[[ Provided entries open ]]

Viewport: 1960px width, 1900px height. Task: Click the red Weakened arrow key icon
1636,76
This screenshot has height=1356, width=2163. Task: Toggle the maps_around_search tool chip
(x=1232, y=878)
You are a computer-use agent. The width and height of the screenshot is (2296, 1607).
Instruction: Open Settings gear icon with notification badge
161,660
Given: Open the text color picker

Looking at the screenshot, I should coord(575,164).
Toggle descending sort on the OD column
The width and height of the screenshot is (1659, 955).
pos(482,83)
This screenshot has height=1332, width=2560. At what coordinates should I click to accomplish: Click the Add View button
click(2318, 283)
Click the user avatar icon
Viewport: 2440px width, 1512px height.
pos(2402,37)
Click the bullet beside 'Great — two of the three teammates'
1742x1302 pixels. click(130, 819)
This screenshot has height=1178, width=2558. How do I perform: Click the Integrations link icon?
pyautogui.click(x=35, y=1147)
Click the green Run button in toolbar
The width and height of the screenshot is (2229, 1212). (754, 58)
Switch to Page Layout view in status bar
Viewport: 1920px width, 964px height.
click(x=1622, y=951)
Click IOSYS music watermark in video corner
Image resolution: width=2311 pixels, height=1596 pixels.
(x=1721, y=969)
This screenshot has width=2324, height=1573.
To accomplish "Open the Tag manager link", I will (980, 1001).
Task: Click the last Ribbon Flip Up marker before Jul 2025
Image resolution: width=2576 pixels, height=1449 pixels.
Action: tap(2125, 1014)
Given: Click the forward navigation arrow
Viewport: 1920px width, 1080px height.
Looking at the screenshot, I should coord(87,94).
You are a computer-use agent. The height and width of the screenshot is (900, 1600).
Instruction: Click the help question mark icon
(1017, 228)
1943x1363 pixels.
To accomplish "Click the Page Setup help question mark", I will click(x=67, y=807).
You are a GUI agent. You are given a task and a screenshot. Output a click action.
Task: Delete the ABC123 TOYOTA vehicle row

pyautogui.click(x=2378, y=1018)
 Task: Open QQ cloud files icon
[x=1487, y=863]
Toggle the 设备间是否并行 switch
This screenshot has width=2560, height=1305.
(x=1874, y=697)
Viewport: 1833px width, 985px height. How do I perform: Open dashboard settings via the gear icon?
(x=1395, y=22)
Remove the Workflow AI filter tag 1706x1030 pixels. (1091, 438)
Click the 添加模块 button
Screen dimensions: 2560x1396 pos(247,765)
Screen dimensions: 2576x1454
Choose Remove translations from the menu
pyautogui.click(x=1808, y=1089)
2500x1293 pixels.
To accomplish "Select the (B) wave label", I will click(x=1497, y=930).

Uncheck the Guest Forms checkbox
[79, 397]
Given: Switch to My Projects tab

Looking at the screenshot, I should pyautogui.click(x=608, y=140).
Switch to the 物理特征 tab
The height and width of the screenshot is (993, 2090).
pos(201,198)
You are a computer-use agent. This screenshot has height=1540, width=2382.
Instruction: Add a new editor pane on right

[[ Provided entries closed ]]

**Work required**
The answer must be every line from the entries above that holds the string "computer".

**Exercise response**
You are a computer-use agent. The width and height of the screenshot is (2296, 1607).
You are a computer-use agent. The height and width of the screenshot is (900, 1600).
You are a computer-use agent. This screenshot has height=1540, width=2382.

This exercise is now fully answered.